The Dayton Daily News came out with a silly hit piece about Kasich's increased use of the state planes.
Gov. John Kasich’s entourage for a 144-mile trip from Columbus to Cleveland last month was so large his office used two state-owned planes to transport the group, costing taxpayers $2,199.50.Never missing an opportunity to put his diarrhea of the mouth on display, get a load of what Redfern says about the two planes owned by the state for its governors to use to travel around Ohio: The governor should stop using the planes to travel around Ohio.
In his first 81 days in office, the Republican Kasich used the Hawker-Beechcraft King Air planes for 16 in-state trips and four out-of-state treks at a total cost of $31,400. By comparison, former Democratic Gov. Ted Strickland spent $31,849 on plane travel during his first 13 months in office.
“I think we ought to sell the damn planes,” Ohio Democratic Party Chairman Chris Redfern said. “The governor loves privatization. He ought to drive down to Port Columbus Airport and fly coach like the rest of us.”
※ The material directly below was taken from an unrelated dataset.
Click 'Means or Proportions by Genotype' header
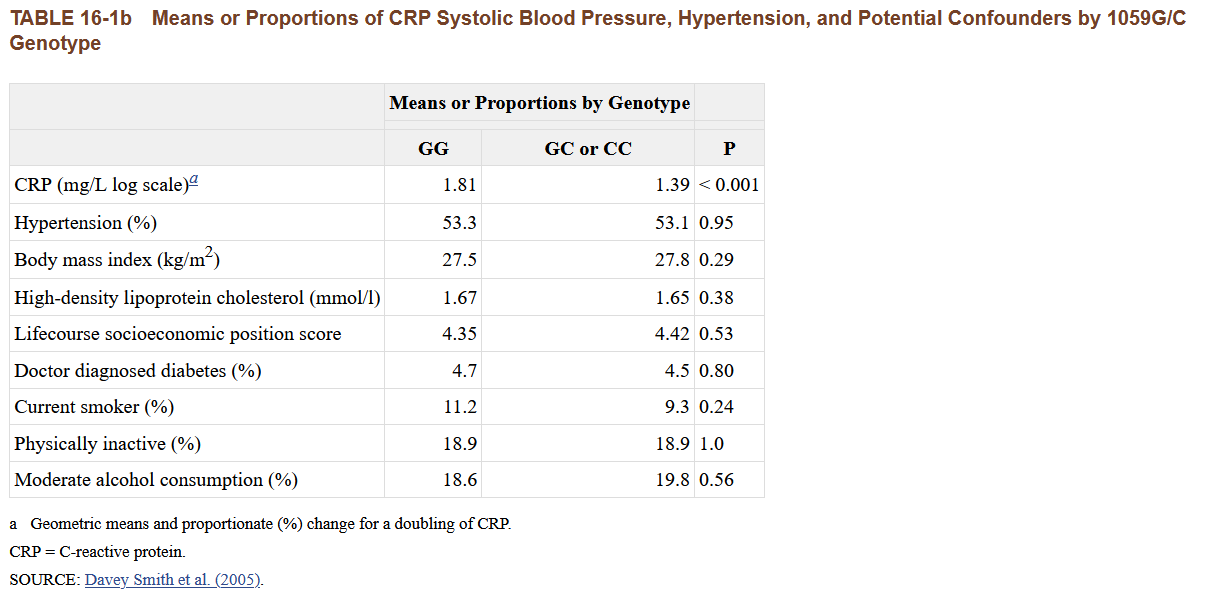Screen dimensions: 1227x598 pyautogui.click(x=539, y=103)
Ridiculous. The plane is there for the governor to do his job. Ohio is a large state. No matter who the governor is or what party they belong to, that's exactly what the planes are there for. For the governor to use in pursuit of the state's business.
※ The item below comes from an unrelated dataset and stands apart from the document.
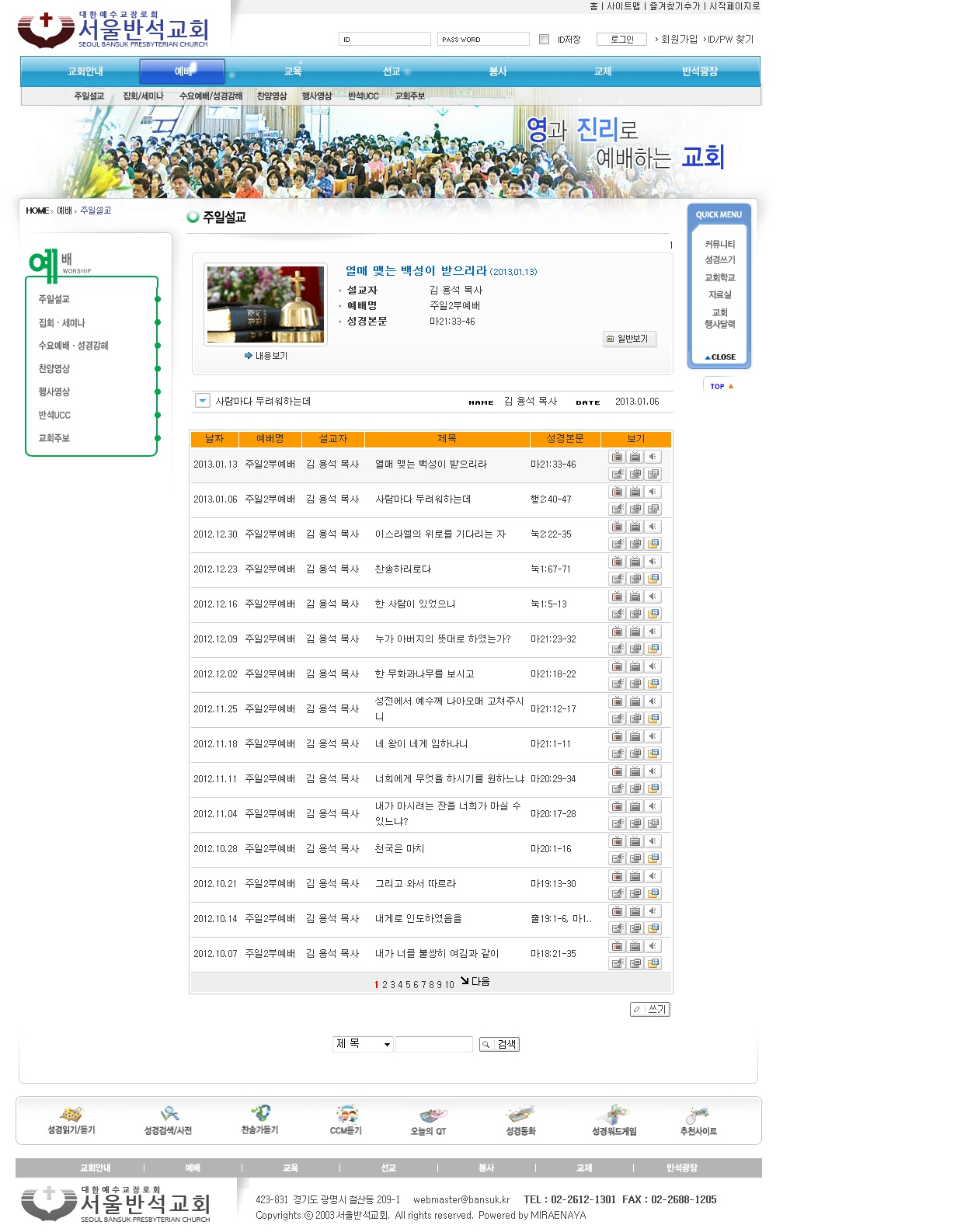
Task: Click the 로그인 button
Action: click(621, 40)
Brian Tucker of Crain's Cleveland Business agrees.
The only people who care about this are those who intend to criticize Gov. Kasich for one reason or another. Frankly, I'm impressed with how much he has traveled the state for a variety of reasons. A governor should be visible to the people he governs, and if that means taking the state plane because of schedule demands — well, isn't that why we have them?Not only is it the stupid political hackery that we're used to from Redfern, it would actually cost the state more money if we followed his suggestion.
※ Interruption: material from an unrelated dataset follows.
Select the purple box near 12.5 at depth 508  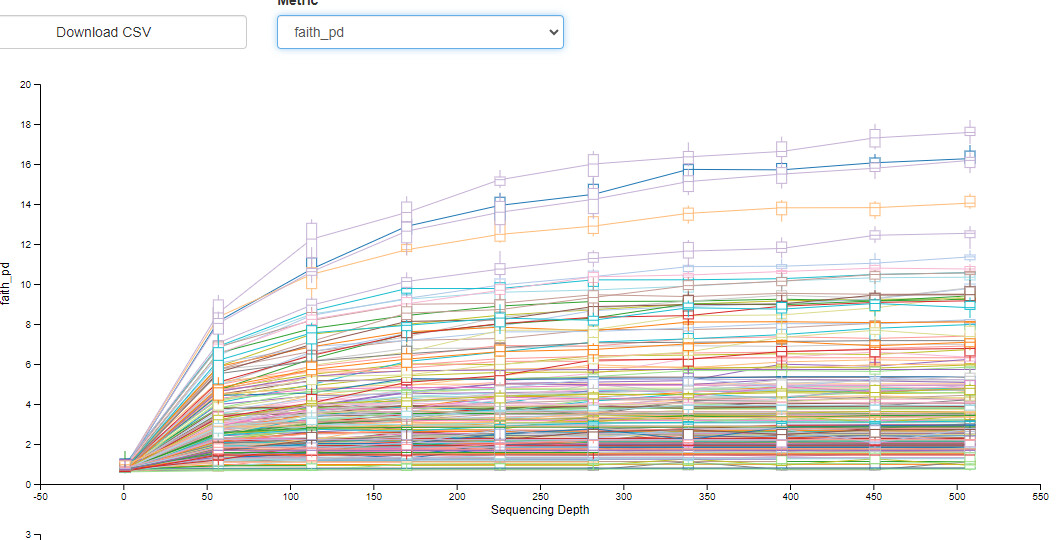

We should expect the news media — in their critical watchdog role — to blister the governor if he was jetting around the state for personal reasons, but that doesn't appear to be the case. But to write this story, and then let the state Democratic Party chair say something as useless and partisan as "He ought to drive down to Port Columbus Airport and fly coach like the rest of us" is nothing more than transparent political sniping.
So it cost $2200 to fly the governor and a number of his staff to Cleveland. The DDN piece mentions that for this particual trip, the group was large enough that they used two planes. Since each plane can carry 10 passengers, lets conservatively assume that there were 10 people in the group total.
That comes out to $220 per person, round trip. That's a bargain, folks. Go do a search on a round trip commercial flight from Columbus to, er...Cleveland. They start at $800. And for all the traveling that a governor has to do, Redfern would have him sitting around in commercial airports for hours, several times a month? Yeah, that's an efficient use of the governor's time, not to mention his staff!
Finally, would Redfern have us believe that during Ted Strickland's entire 4 year term, he never traveled with the governor on the state plane? I don't have the actual data on this, but I would be shocked if Chris never did.
Tucker concludes his piece with this comparison between the two governors, and their attention to Northeast Ohio.
I only wish Ted Strickland would have used the planes a bit more and been in Northeast Ohio the way his successor has been. And, while I'm in the wishful mood, can't people stop trying to make political points in useless ways?Ya know, judging by their underperformance in Cuyahoga County last November, I bet Ted Strickland and Chris Redfern secretly wish they had used those planes to visit Northeast Ohio more often, too.
Irrespective of party, Ohio's governors should be visible to the electorate. They need to be talking to the people across this state, learning firsthand about the particular challenges facing them. We have state-owned planes to make productive use of any governor's time.
I hope they all follow Gov Kasich's lead in the future.